**Given records:**
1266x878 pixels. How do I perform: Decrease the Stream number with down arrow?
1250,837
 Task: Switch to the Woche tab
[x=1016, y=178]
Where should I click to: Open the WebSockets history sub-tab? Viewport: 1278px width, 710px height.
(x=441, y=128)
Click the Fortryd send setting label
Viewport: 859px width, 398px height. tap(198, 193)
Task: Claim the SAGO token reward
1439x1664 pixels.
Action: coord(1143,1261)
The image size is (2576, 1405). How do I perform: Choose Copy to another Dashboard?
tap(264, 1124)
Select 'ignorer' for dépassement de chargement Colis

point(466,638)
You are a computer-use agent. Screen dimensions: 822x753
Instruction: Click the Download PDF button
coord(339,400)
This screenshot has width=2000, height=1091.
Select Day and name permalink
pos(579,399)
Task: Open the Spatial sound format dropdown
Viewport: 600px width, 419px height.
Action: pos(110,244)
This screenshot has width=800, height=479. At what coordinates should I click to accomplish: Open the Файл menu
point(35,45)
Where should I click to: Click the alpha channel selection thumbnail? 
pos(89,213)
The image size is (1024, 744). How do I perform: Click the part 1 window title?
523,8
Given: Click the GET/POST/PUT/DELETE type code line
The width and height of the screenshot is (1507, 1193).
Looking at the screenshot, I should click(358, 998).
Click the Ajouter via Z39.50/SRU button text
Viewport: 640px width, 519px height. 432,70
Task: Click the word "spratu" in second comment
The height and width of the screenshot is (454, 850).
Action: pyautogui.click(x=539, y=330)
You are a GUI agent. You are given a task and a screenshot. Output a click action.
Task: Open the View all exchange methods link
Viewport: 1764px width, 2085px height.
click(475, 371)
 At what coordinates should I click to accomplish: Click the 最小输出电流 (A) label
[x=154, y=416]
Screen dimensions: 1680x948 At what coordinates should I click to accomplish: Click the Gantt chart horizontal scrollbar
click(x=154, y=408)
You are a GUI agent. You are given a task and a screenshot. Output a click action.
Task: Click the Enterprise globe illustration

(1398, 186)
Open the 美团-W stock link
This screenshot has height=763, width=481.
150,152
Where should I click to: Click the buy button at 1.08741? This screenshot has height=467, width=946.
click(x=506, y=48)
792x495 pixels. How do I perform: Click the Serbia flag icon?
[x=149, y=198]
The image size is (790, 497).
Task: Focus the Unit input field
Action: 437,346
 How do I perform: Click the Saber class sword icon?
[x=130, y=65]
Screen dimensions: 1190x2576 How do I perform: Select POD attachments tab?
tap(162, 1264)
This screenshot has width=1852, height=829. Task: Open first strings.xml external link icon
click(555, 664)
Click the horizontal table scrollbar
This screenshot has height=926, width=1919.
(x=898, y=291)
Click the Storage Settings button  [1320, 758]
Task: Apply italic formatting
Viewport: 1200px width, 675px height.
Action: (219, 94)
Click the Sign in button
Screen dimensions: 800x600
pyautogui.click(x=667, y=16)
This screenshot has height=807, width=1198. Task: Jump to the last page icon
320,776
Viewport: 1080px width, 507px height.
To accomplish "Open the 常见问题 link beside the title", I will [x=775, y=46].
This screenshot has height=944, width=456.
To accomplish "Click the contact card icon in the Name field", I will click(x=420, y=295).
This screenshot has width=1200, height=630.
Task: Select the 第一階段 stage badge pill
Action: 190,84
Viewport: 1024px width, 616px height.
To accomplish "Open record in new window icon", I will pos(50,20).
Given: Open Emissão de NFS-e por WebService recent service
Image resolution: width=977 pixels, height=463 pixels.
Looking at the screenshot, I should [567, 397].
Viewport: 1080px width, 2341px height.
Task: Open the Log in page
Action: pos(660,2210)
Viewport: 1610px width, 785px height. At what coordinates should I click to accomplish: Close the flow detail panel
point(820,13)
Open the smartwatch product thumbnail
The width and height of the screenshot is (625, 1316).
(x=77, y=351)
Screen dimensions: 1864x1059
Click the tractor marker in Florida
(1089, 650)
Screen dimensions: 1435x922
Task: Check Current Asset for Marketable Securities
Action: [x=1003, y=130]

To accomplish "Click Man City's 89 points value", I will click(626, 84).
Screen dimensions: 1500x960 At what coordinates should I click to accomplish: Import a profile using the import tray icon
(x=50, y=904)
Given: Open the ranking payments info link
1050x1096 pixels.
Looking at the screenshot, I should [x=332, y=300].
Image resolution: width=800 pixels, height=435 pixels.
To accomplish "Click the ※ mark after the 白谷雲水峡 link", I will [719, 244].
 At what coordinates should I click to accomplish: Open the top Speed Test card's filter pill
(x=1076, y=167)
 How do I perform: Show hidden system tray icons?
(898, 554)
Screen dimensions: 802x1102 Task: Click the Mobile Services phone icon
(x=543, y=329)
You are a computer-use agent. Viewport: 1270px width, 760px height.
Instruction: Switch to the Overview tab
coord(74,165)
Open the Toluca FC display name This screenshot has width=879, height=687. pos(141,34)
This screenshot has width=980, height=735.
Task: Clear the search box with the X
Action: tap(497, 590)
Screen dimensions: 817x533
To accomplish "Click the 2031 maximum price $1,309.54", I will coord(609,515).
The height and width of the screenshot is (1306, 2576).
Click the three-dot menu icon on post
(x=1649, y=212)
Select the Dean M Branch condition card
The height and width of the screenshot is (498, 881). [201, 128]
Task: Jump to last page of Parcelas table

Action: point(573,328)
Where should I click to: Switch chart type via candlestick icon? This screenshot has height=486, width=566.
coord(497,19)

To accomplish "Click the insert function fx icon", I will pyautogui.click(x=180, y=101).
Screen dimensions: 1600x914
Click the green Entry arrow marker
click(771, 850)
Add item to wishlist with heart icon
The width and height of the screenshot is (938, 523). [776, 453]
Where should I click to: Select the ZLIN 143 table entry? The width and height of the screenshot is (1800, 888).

**Task requirements:**
Take the listing above and set it down exactly.

**Exercise response:**
1266x878 pixels. How do I perform: Decrease the Stream number with down arrow?
1250,837
 Task: Switch to the Woche tab
[x=1016, y=178]
Where should I click to: Open the WebSockets history sub-tab? Viewport: 1278px width, 710px height.
(x=441, y=128)
Click the Fortryd send setting label
Viewport: 859px width, 398px height. tap(198, 193)
Task: Claim the SAGO token reward
1439x1664 pixels.
Action: coord(1143,1261)
The image size is (2576, 1405). How do I perform: Choose Copy to another Dashboard?
tap(264, 1124)
Select 'ignorer' for dépassement de chargement Colis

point(466,638)
You are a computer-use agent. Screen dimensions: 822x753
Instruction: Click the Download PDF button
coord(339,400)
This screenshot has width=2000, height=1091.
Select Day and name permalink
pos(579,399)
Task: Open the Spatial sound format dropdown
Viewport: 600px width, 419px height.
Action: pos(110,244)
This screenshot has width=800, height=479. At what coordinates should I click to accomplish: Open the Файл menu
point(35,45)
Where should I click to: Click the alpha channel selection thumbnail? 
pos(89,213)
The image size is (1024, 744). How do I perform: Click the part 1 window title?
523,8
Given: Click the GET/POST/PUT/DELETE type code line
The width and height of the screenshot is (1507, 1193).
Looking at the screenshot, I should click(358, 998).
Click the Ajouter via Z39.50/SRU button text
Viewport: 640px width, 519px height. 432,70
Task: Click the word "spratu" in second comment
The height and width of the screenshot is (454, 850).
Action: pyautogui.click(x=539, y=330)
You are a GUI agent. You are given a task and a screenshot. Output a click action.
Task: Open the View all exchange methods link
Viewport: 1764px width, 2085px height.
click(475, 371)
 At what coordinates should I click to accomplish: Click the 最小输出电流 (A) label
[x=154, y=416]
Screen dimensions: 1680x948 At what coordinates should I click to accomplish: Click the Gantt chart horizontal scrollbar
click(x=154, y=408)
You are a GUI agent. You are given a task and a screenshot. Output a click action.
Task: Click the Enterprise globe illustration

(1398, 186)
Open the 美团-W stock link
This screenshot has height=763, width=481.
150,152
Where should I click to: Click the buy button at 1.08741? This screenshot has height=467, width=946.
click(x=506, y=48)
792x495 pixels. How do I perform: Click the Serbia flag icon?
[x=149, y=198]
The image size is (790, 497).
Task: Focus the Unit input field
Action: 437,346
 How do I perform: Click the Saber class sword icon?
[x=130, y=65]
Screen dimensions: 1190x2576 How do I perform: Select POD attachments tab?
tap(162, 1264)
This screenshot has width=1852, height=829. Task: Open first strings.xml external link icon
click(555, 664)
Click the horizontal table scrollbar
This screenshot has height=926, width=1919.
(x=898, y=291)
Click the Storage Settings button  [1320, 758]
Task: Apply italic formatting
Viewport: 1200px width, 675px height.
Action: (219, 94)
Click the Sign in button
Screen dimensions: 800x600
pyautogui.click(x=667, y=16)
This screenshot has height=807, width=1198. Task: Jump to the last page icon
320,776
Viewport: 1080px width, 507px height.
To accomplish "Open the 常见问题 link beside the title", I will [x=775, y=46].
This screenshot has height=944, width=456.
To accomplish "Click the contact card icon in the Name field", I will click(x=420, y=295).
This screenshot has width=1200, height=630.
Task: Select the 第一階段 stage badge pill
Action: 190,84
Viewport: 1024px width, 616px height.
To accomplish "Open record in new window icon", I will pos(50,20).
Given: Open Emissão de NFS-e por WebService recent service
Image resolution: width=977 pixels, height=463 pixels.
Looking at the screenshot, I should [567, 397].
Viewport: 1080px width, 2341px height.
Task: Open the Log in page
Action: pos(660,2210)
Viewport: 1610px width, 785px height. At what coordinates should I click to accomplish: Close the flow detail panel
point(820,13)
Open the smartwatch product thumbnail
The width and height of the screenshot is (625, 1316).
(x=77, y=351)
Screen dimensions: 1864x1059
Click the tractor marker in Florida
(1089, 650)
Screen dimensions: 1435x922
Task: Check Current Asset for Marketable Securities
Action: [x=1003, y=130]

To accomplish "Click Man City's 89 points value", I will click(626, 84).
Screen dimensions: 1500x960 At what coordinates should I click to accomplish: Import a profile using the import tray icon
(x=50, y=904)
Given: Open the ranking payments info link
1050x1096 pixels.
Looking at the screenshot, I should [x=332, y=300].
Image resolution: width=800 pixels, height=435 pixels.
To accomplish "Click the ※ mark after the 白谷雲水峡 link", I will [719, 244].
 At what coordinates should I click to accomplish: Open the top Speed Test card's filter pill
(x=1076, y=167)
 How do I perform: Show hidden system tray icons?
(898, 554)
Screen dimensions: 802x1102 Task: Click the Mobile Services phone icon
(x=543, y=329)
You are a computer-use agent. Viewport: 1270px width, 760px height.
Instruction: Switch to the Overview tab
coord(74,165)
Open the Toluca FC display name This screenshot has width=879, height=687. pos(141,34)
This screenshot has width=980, height=735.
Task: Clear the search box with the X
Action: tap(497, 590)
Screen dimensions: 817x533
To accomplish "Click the 2031 maximum price $1,309.54", I will coord(609,515).
The height and width of the screenshot is (1306, 2576).
Click the three-dot menu icon on post
(x=1649, y=212)
Select the Dean M Branch condition card
The height and width of the screenshot is (498, 881). [201, 128]
Task: Jump to last page of Parcelas table

Action: point(573,328)
Where should I click to: Switch chart type via candlestick icon? This screenshot has height=486, width=566.
coord(497,19)

To accomplish "Click the insert function fx icon", I will pyautogui.click(x=180, y=101).
Screen dimensions: 1600x914
Click the green Entry arrow marker
click(771, 850)
Add item to wishlist with heart icon
The width and height of the screenshot is (938, 523). [776, 453]
Where should I click to: Select the ZLIN 143 table entry? The width and height of the screenshot is (1800, 888).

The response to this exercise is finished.